TASK PROMPT :: You are to retype exactly the line with "Task: Click the" and every line after it in the entries below.

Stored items
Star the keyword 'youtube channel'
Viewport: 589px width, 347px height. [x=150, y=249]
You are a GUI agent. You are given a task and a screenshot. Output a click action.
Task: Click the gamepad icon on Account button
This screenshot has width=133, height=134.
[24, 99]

SOLUTION FOR THIS PROBLEM ::
Task: Click the gamepad icon on Account button
This screenshot has width=133, height=134.
[24, 99]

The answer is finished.